Техничная дочь, не переставая реветь в три ручья, подсунула мне мобильник, и я, не отрывая ребенка от отцовской груди, набрал знакомый номер.
— Привет, негодяй, — буркнул я, когда соединился с абонентом и увидел сочувствующее лицо Сани. Показав взглядом на голову, покоящуюся на моем плече, я грозно нахмурился и спросил: — Твоих рук дело?
— Привет, Тим! Нет, как ты мог такое подумать! — проорал Александр, и я сразу понял, что доля его участия в этом деле достаточно приличная. — Мы же друзья!
— Негодяй ты законченный, все-таки. Ладно, я согласен, фиговое дерево с вами и на всех на вас. Оформляй там все, — грустно ухмыльнулся я, не выдержал и выругался: — Якорный батор…
— Тим, все сделаем в лучшем виде! — радостно заорал Саня. — Ты не сомневайся!
— Уже наделали, деятели. Бывай здоров… — хмыкнул я, и дал отбой.
— Ты самый лучший папочка на свете! — просияла как электрическая лампочка моя девочка и радостно чмокнула меня в щеку. Слезы к этому времени, естественно, уже высохли, и дочь забегала по лоджии, наливая нам в кружки свежезаваренный чай.
— Чем тебя купили-то? — с грустной улыбочкой поинтересовался я.
— Поступлением на первый курс без экзаменов и последующее обучение без оплаты! — радостно призналась Арина.
— Серьезно, за такое предложение единственного отца продавать в рабство имело смысл, — согласился я. — Но ты понимаешь, что это может быть очень нескоро, возможно через много лет?
— Я согласна ждать хоть целую вечность! — воодушевленно пропела дочь.
— А если склонности к магии у тебя не будет, что тогда делать?

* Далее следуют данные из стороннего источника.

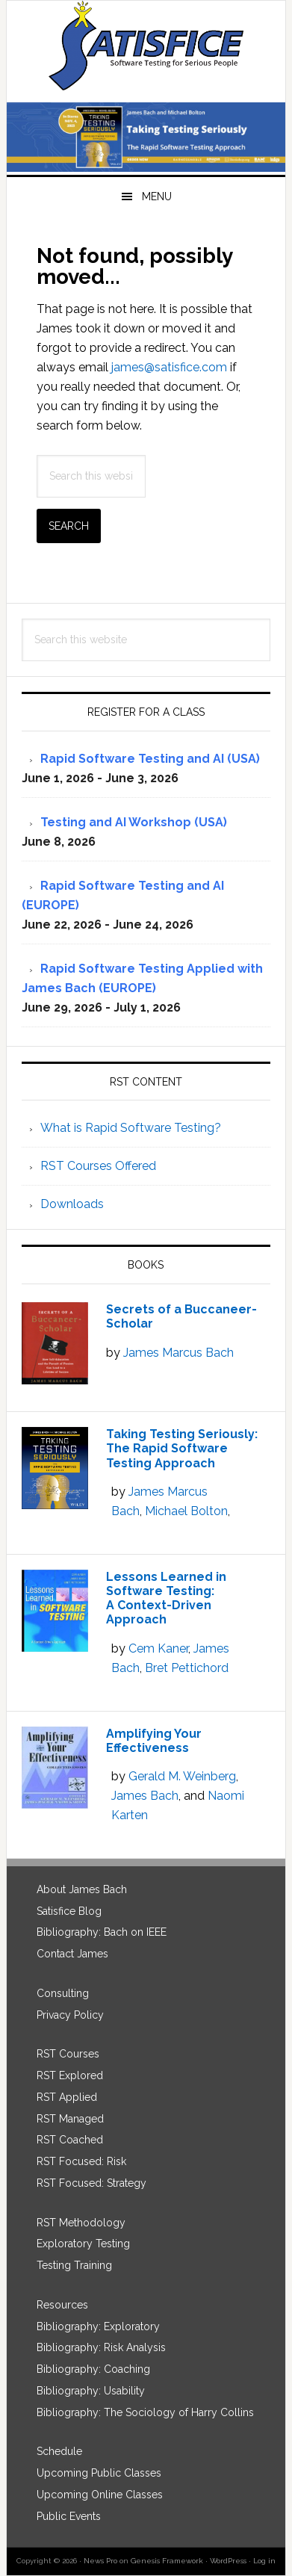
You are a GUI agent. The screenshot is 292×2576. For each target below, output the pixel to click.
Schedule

— Папа! Не начинай опять! — сердито крикнула девочка, сверкая глазенками.
— Ладно, шучу, — тут же сдал назад я, и пропел свою любимую мантру: — Все у нас получится.
— Я знаю! — согласилась со мной дочь, и продолжила хозяйственные хлопоты.
Через пять минут мы сидели в креслах и молча пили чай. На лице у Арины застыло мечтательное выражение, и я впервые за последний год видел задумавшуюся дочь не насупленной и озабоченной из-за свалившейся на ее голову взрослой жизни, а тихонько-восторженной как в детстве перед Новым Годом, в ожидании Деда Мороза. От этого на душе было легко, и грядущие хлопоты не казались такими уж ужасными.
Потом я посмотрел на Москву, снующую за окном. Что-то (наверно та часть тела, которая сейчас спокойно покоилась в кресле-качалке) подсказывало, что с этого момента таких спокойных минут в моей жизни с каждым новым днем будет все меньше и меньше. От судьбы, как и от пули снайпера, далеко не убежишь — есть только шанс больше устать перед логическим концом такого бегства.
«Спокойная жизнь закончилась», — пришла в голову, как впоследствии я неоднократно успел убедиться, пророческая мысль.